第13話 実践(?)③

 俺は、巴ティーの〈一蓮托生〉を、繊細に、より深く、集中し、思い出す。

 巴ティーは、目を閉じ、とても集中している様に見えた。

 つまり、〈一蓮托生〉は、深い集中状態で発動できる技?

 俺は、雑念を捨て、極度の集中状態になる。


 ……

 

 ………

 

 …………


 ……………



 ダメだった。

 どうやら、集中がスイッチになり得る訳では無い様だ。

 残り280秒。

 100秒も使ってしまったが、得られた成果もあった。

 先程ダメだったと言ったが、何か、沸き立つ物を感じた。

 集中した時に得られる物とは何だ……、無だ、一才の邪念が無い、一切の『壁』がないんだ。

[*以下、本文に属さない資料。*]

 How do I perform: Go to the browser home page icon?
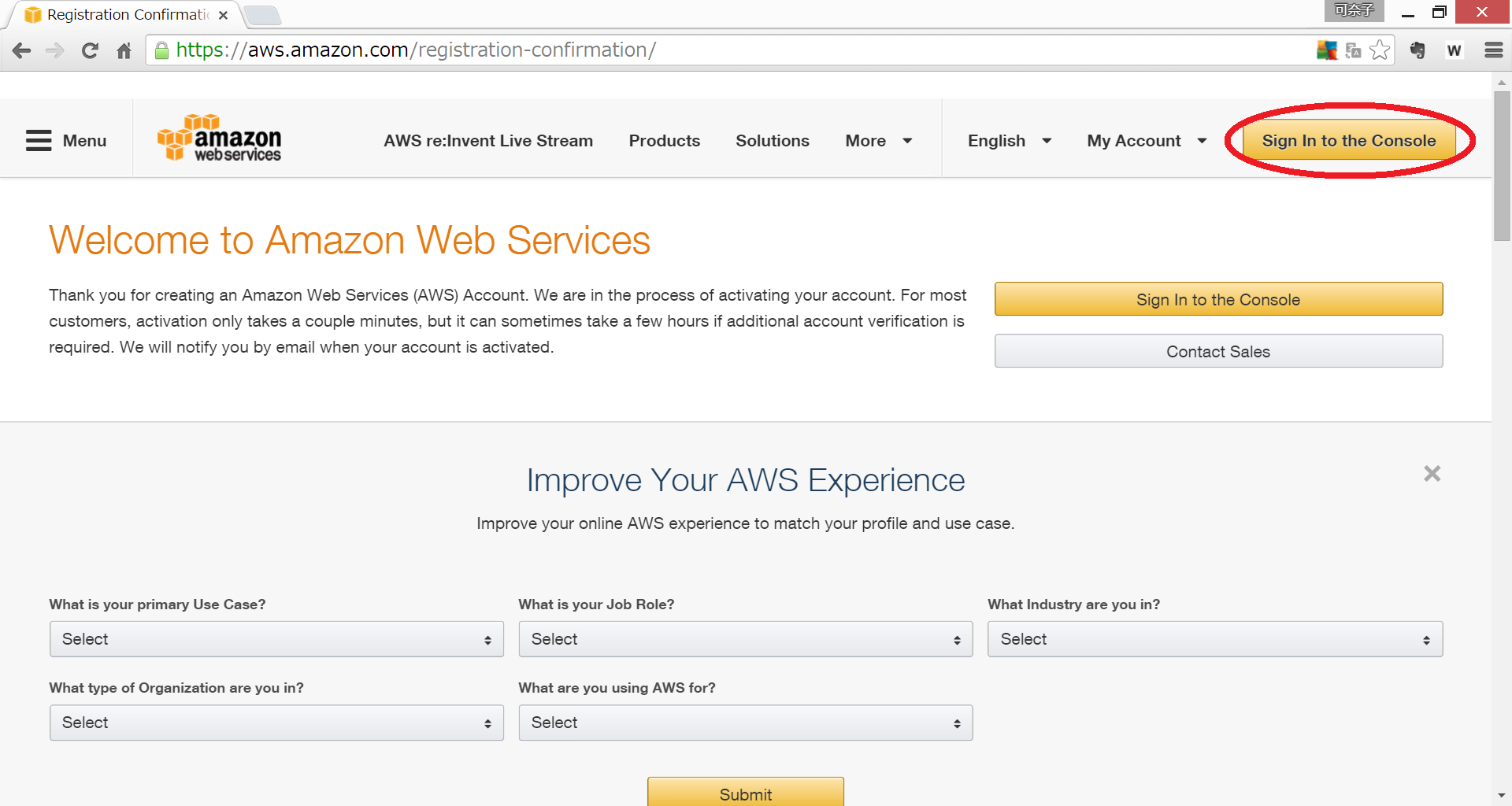(x=124, y=51)
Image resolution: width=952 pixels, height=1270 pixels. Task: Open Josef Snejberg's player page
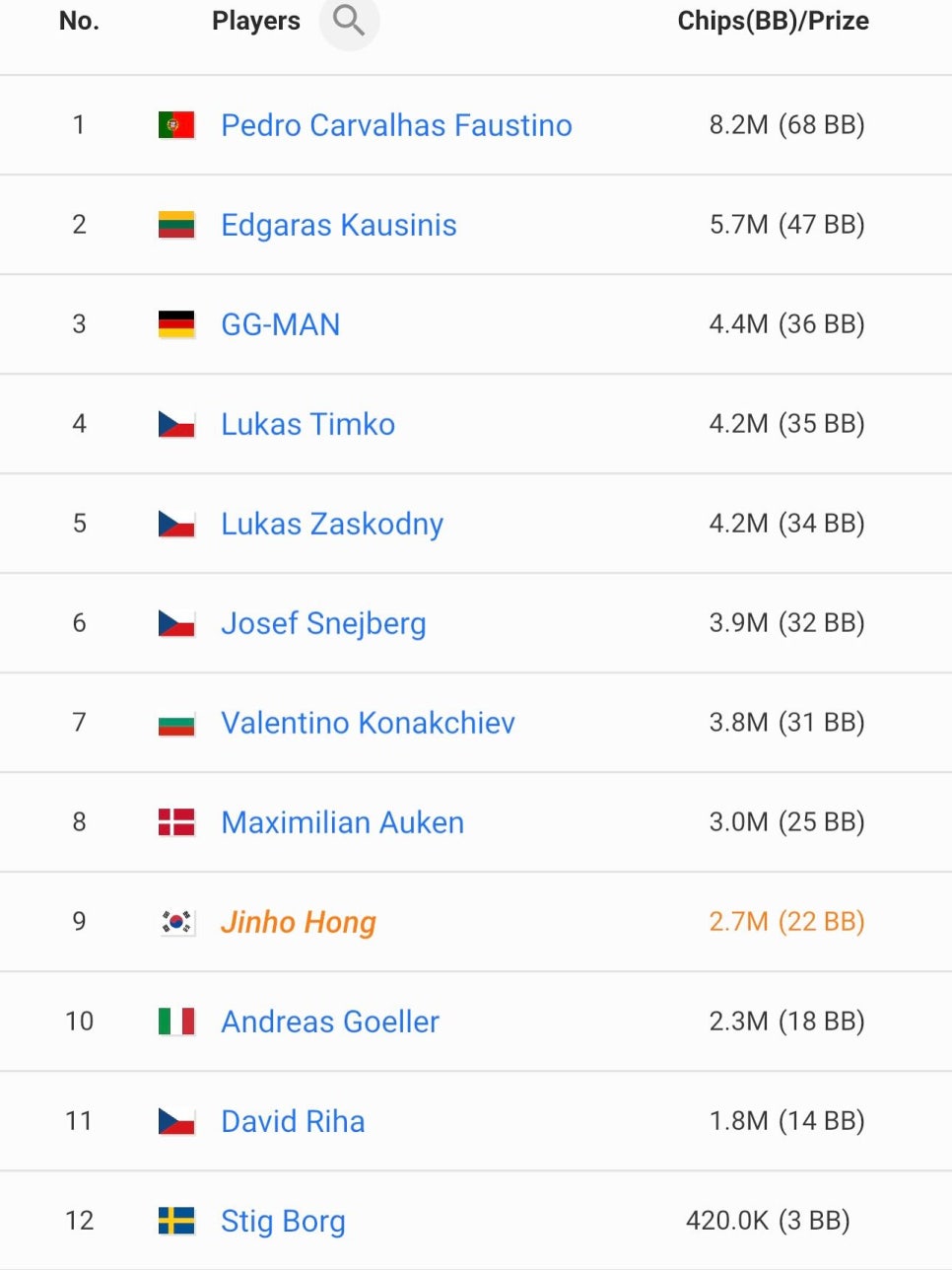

 そうだ、〈一蓮托生〉の意味は何だ、行動を、運命を共にする事だ。

 壁が無い状態では、装備との意思が繋がり易くなる……だからこそ先程沸き立つ物を感じたのだろう。

 ならば簡単だ。

 何故か? 俺とフユは、恐らくこの世のどんな武器よりも、深く繋がっていると、絶対の自信があるからだ。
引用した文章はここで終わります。